# pizza dough suggestions



## tasunkawitko (Apr 22, 2009)

hey, guys -

going to make pizza dough for this weekend and i was looking for good suggestions. i am looking for something that is crusty on the outside and chewy/flavorful on the inside.

i was thinking of the panne siciliano but don't know if that would work for pizza. 

any suggestions?


----------



## bmudd14474 (Apr 22, 2009)

I have used the dough recipe from the following Cinnamon roll thread. http://www.smokingmeatforums.com/for...ad.php?t=72429


----------



## fire it up (Apr 22, 2009)

There is a great recipe out there for Hizza Put copycat dough.  I have made it several times and it is very airy (though oily) and tastes a LOT like their pan pizzas.  If interested just shoot me a message and I can try to find that one for you.


----------



## rivet (Apr 22, 2009)

The panne siciliano would work, but I'd recommend leaving out the semolina flour for a pizza dough. The bread was great, but not what folks would expect a pizza crusty to be like with the semolina in it.

GIVEN DATA:
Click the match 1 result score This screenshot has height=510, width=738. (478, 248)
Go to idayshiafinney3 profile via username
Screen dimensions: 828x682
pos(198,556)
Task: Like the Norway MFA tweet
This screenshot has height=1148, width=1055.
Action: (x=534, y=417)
...
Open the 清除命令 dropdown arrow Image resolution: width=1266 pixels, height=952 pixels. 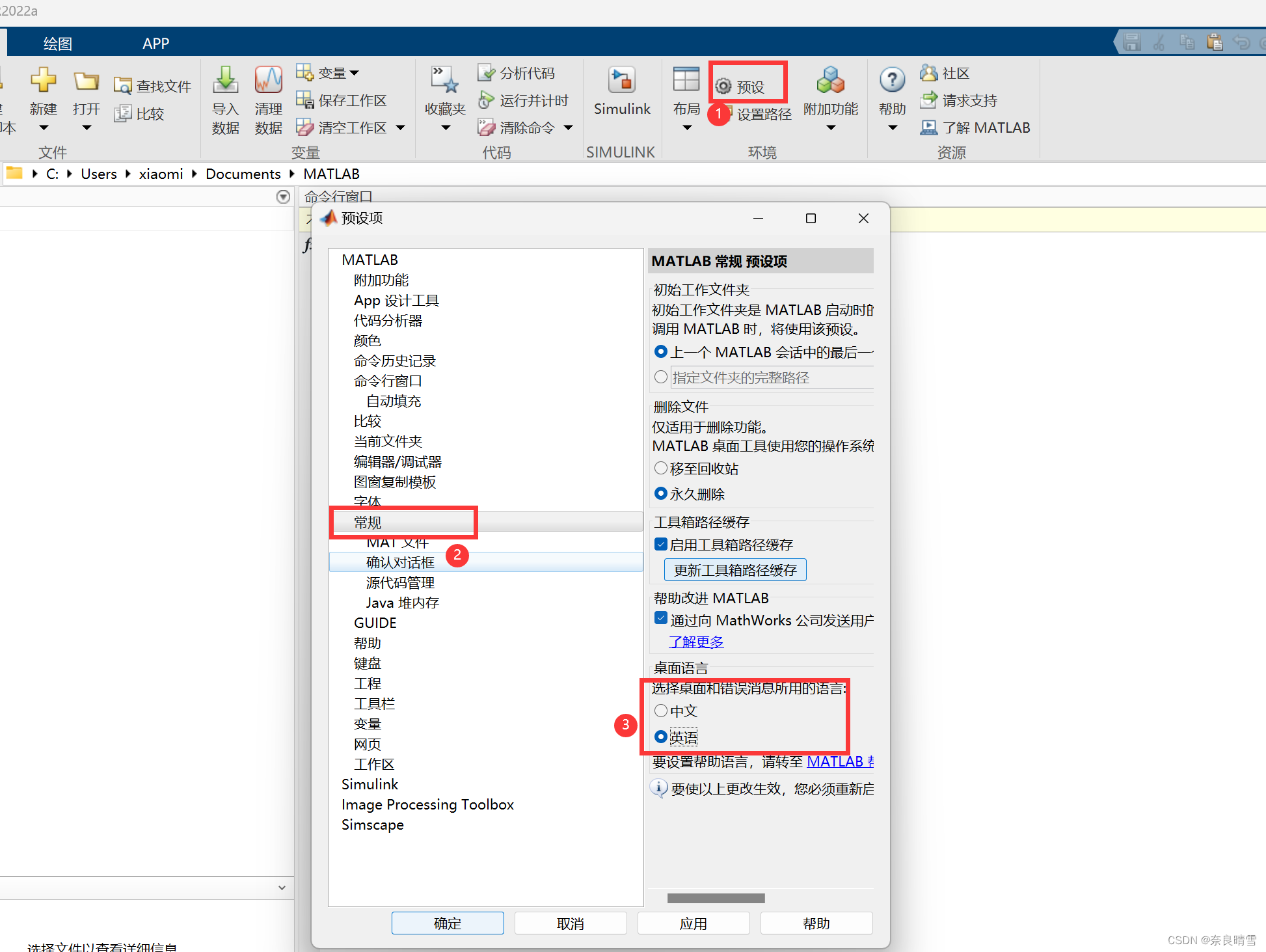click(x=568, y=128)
* * *
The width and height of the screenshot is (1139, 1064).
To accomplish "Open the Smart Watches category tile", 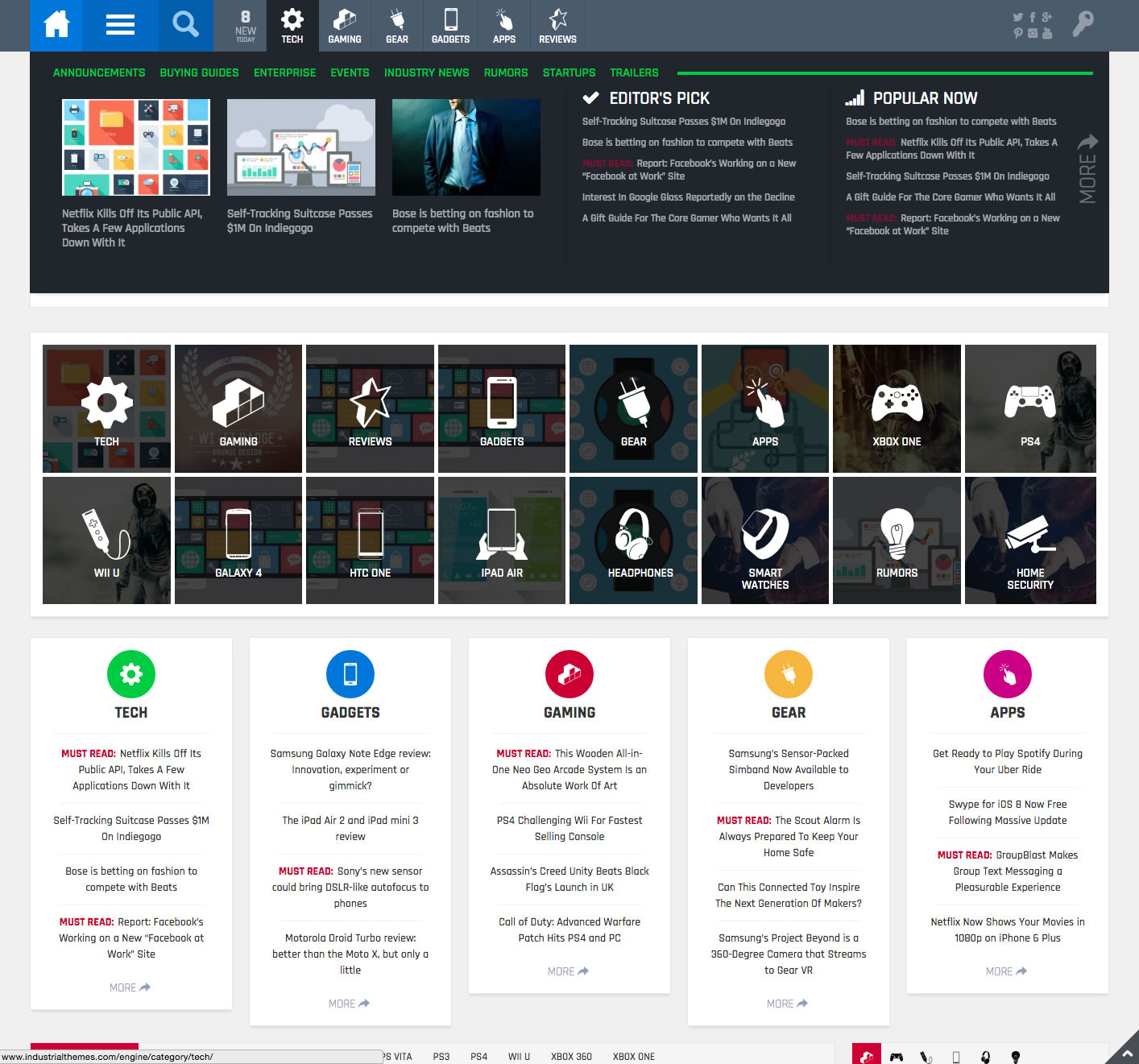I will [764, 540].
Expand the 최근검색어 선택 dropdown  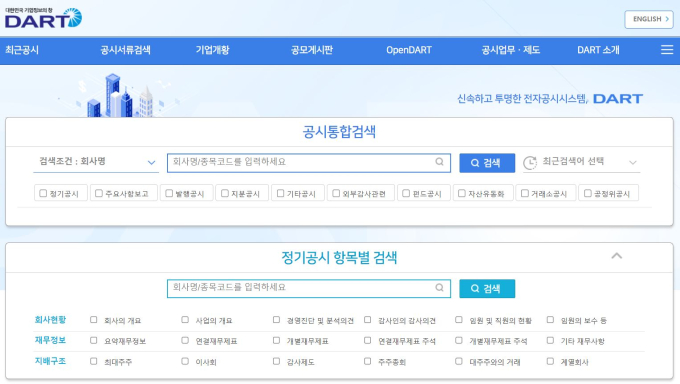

GIVEN INSTRUCTION 1:
Convert the listing lines starting at the one containing "Task: Like the Norway MFA tweet" and ending at the one containing "Action: (x=534, y=417)" into a numbered list, leaving out any blank lines.
GIVEN INSTRUCTION 2:
Carry on the pizza dough thread from the point where it stops.
The pizza dough thread has nothing to do with the listing.

EXPECTED OUTPUT 1:
1. Task: Like the Norway MFA tweet
2. This screenshot has height=1148, width=1055.
3. Action: (x=534, y=417)

EXPECTED OUTPUT 2:
It's a great flour and makes great pasta, but pizza crust has to be a bit softer, I think. Chewy yes, but the semolina "toughens: up the dough into something more rustic.

Good plan, let us know how it turns out!


----------



## tasunkawitko (Apr 22, 2009)

thanks for the quick replies, guys -

FiU - i'm always lookig for good bread recipes, so if you can find it, please let me know. 

the pizza we are going four would be thin and/or medium such as hand-tossed....not too thick.

rivet - it's just as well because i don't know if we have any semlina lour here - might give it a look!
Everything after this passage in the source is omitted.